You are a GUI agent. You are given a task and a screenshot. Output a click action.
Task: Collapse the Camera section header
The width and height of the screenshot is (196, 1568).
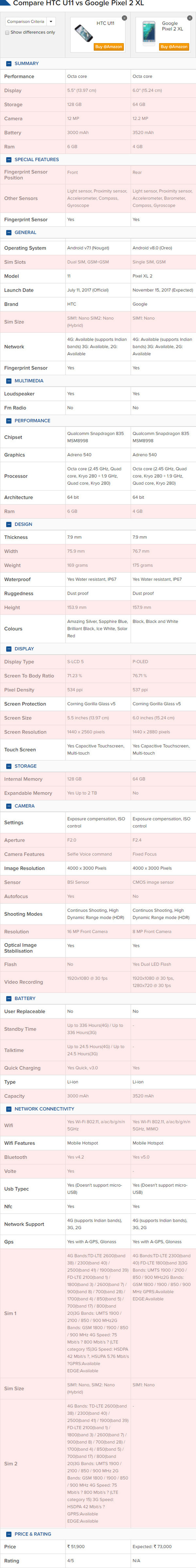click(98, 806)
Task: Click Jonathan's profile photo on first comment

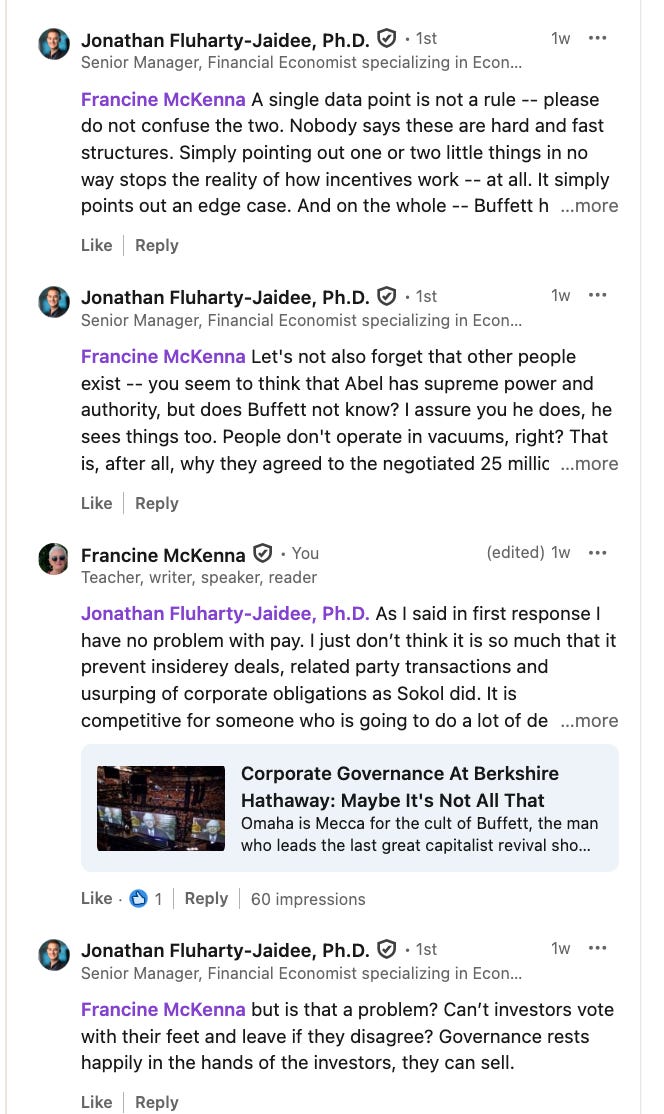Action: [x=54, y=44]

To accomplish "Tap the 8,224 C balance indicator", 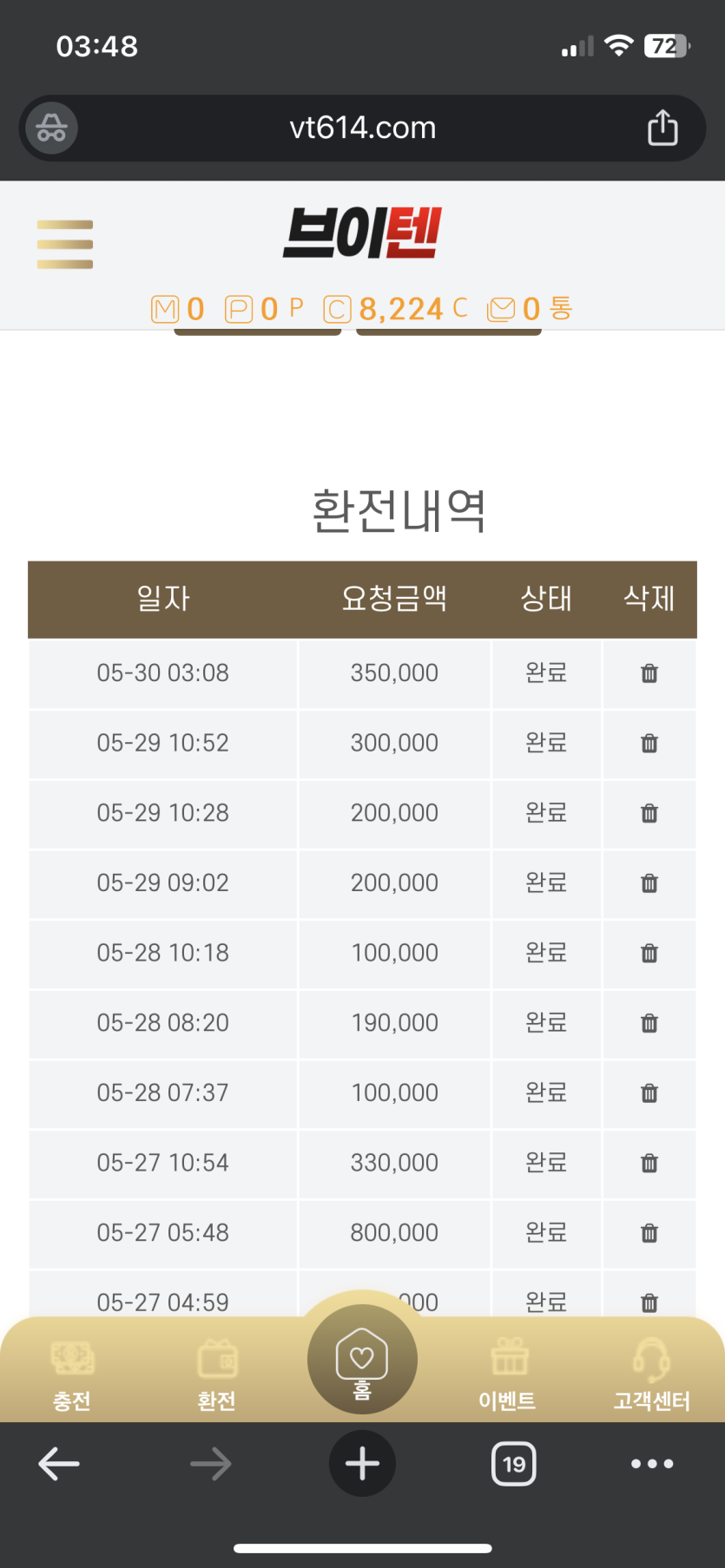I will tap(396, 309).

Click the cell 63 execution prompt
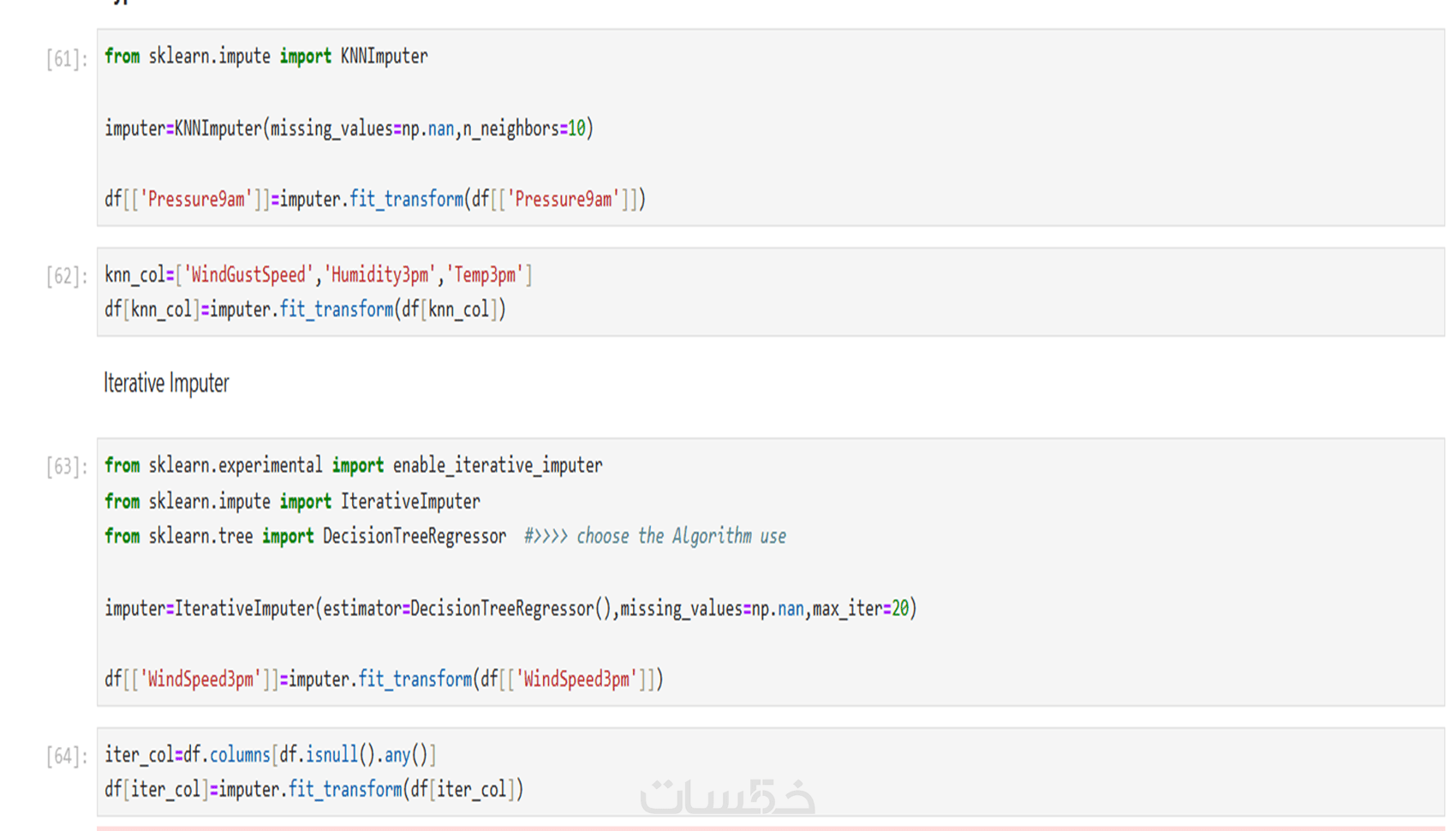coord(66,467)
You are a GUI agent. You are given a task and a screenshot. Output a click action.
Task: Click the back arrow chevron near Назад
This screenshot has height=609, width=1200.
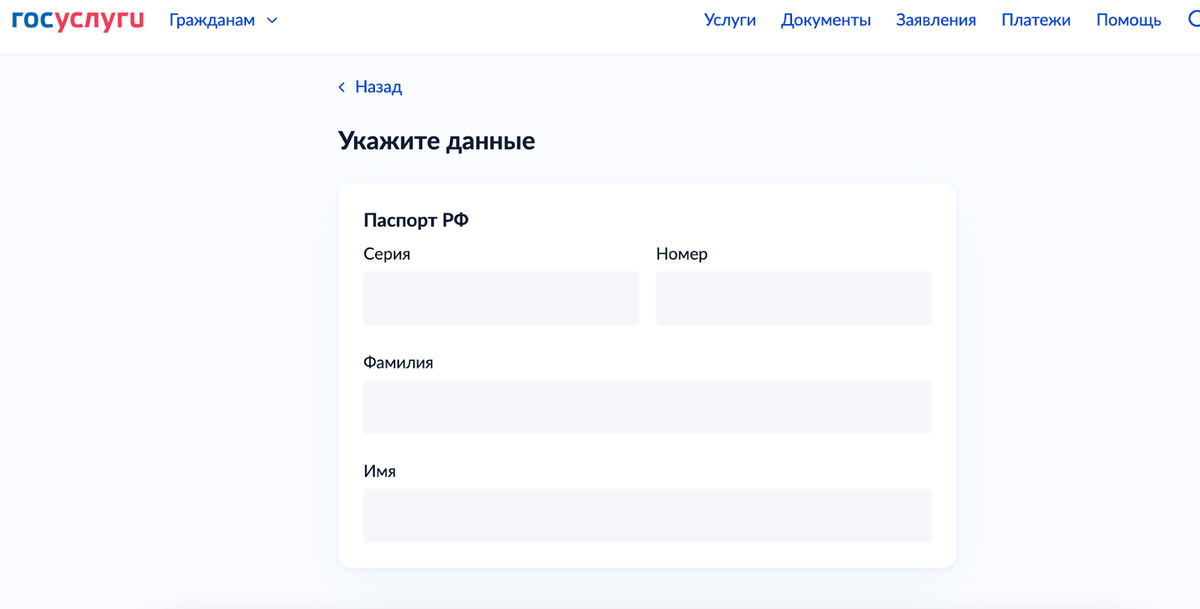(341, 88)
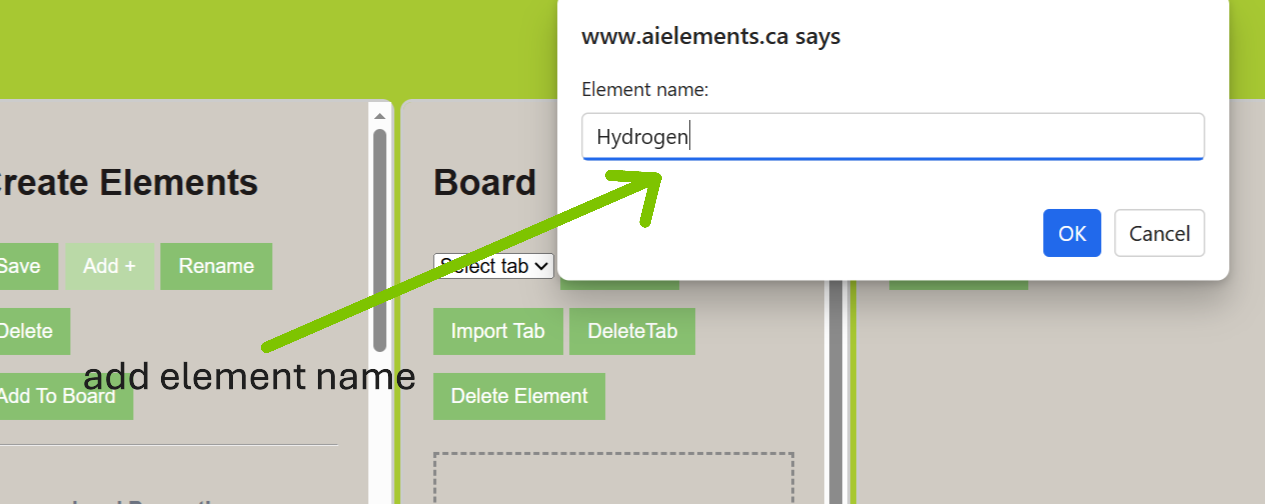
Task: Click the Element name text field
Action: 892,137
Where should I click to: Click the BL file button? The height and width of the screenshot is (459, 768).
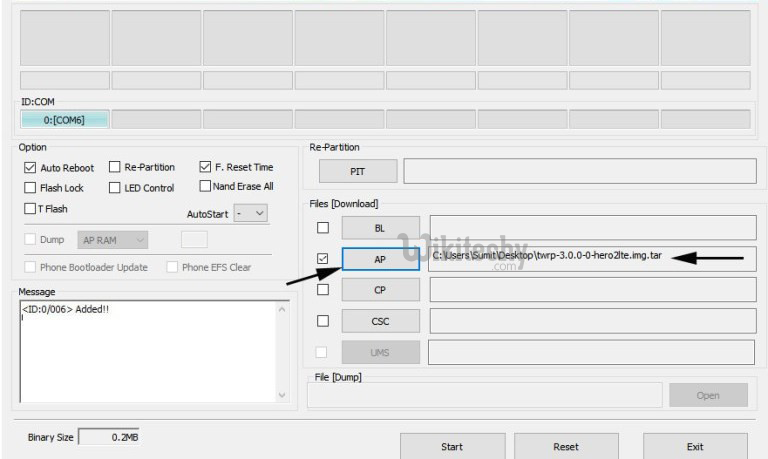pos(380,228)
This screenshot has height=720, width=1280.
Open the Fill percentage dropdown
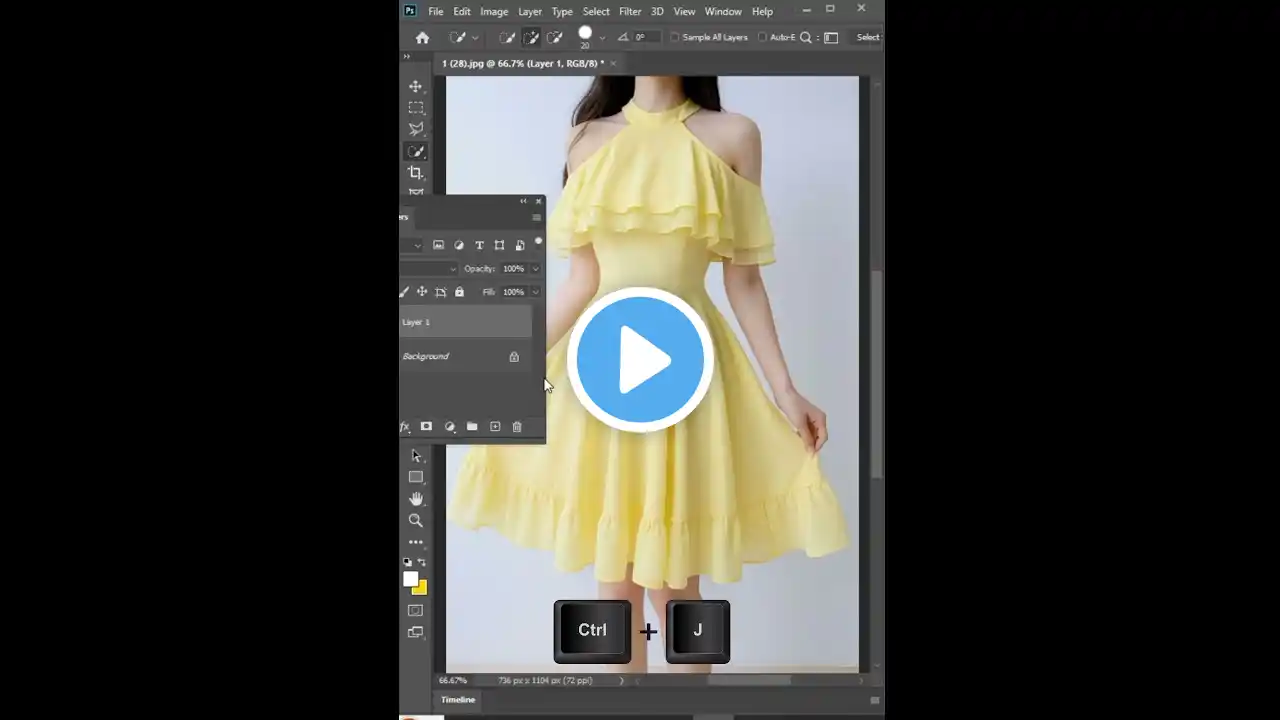click(535, 291)

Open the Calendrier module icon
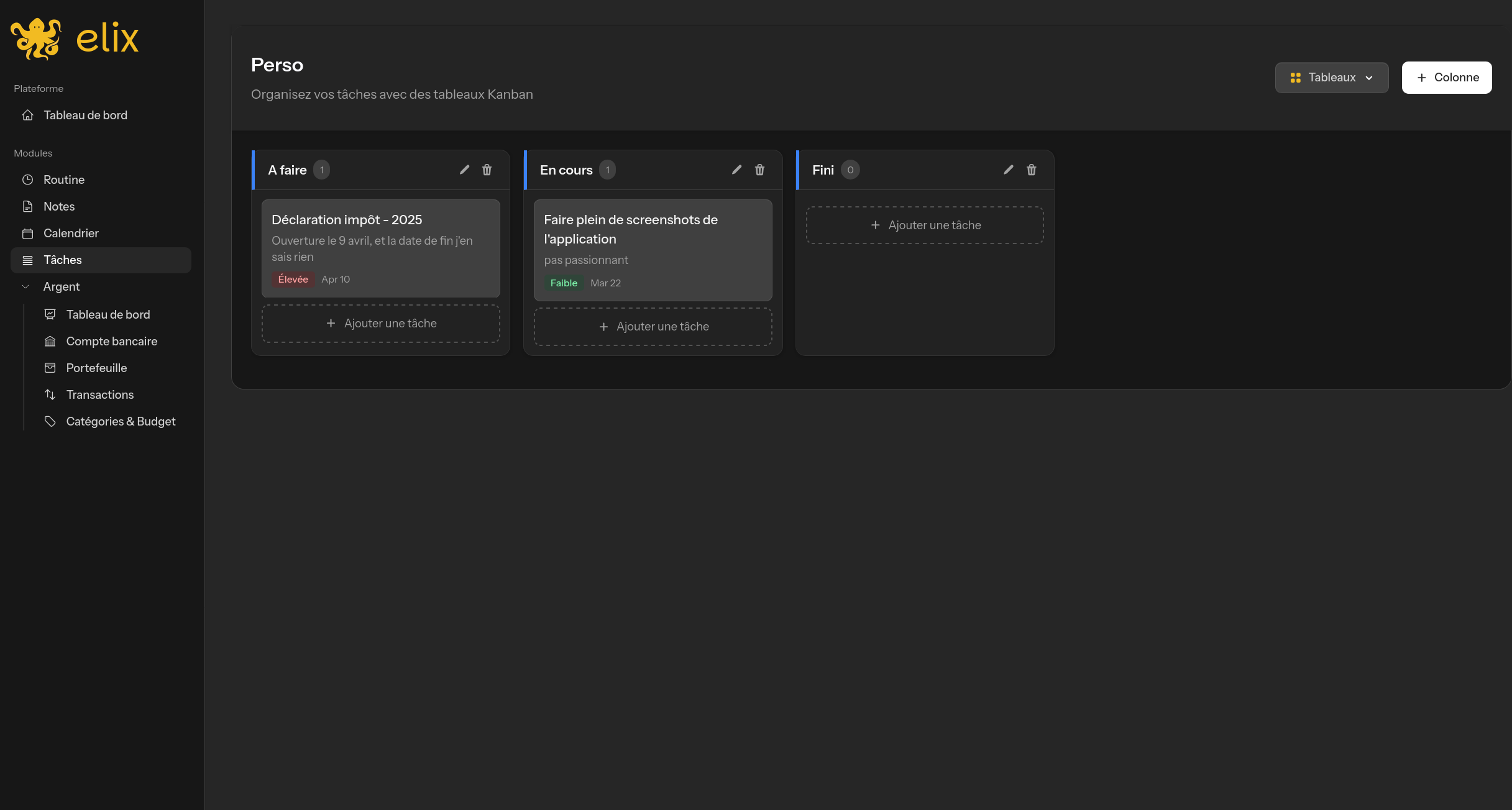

# WHAT THE TASK ASKS
Return every line from the one containing "This screenshot has height=720, width=1280." through the end of the rows, both ends included, with each line repeated verbatim. Leave the pictures out of your answer.

# RESPONSE
This screenshot has height=720, width=1280.
Open the Fill percentage dropdown
click(535, 291)

Open the Calendrier module icon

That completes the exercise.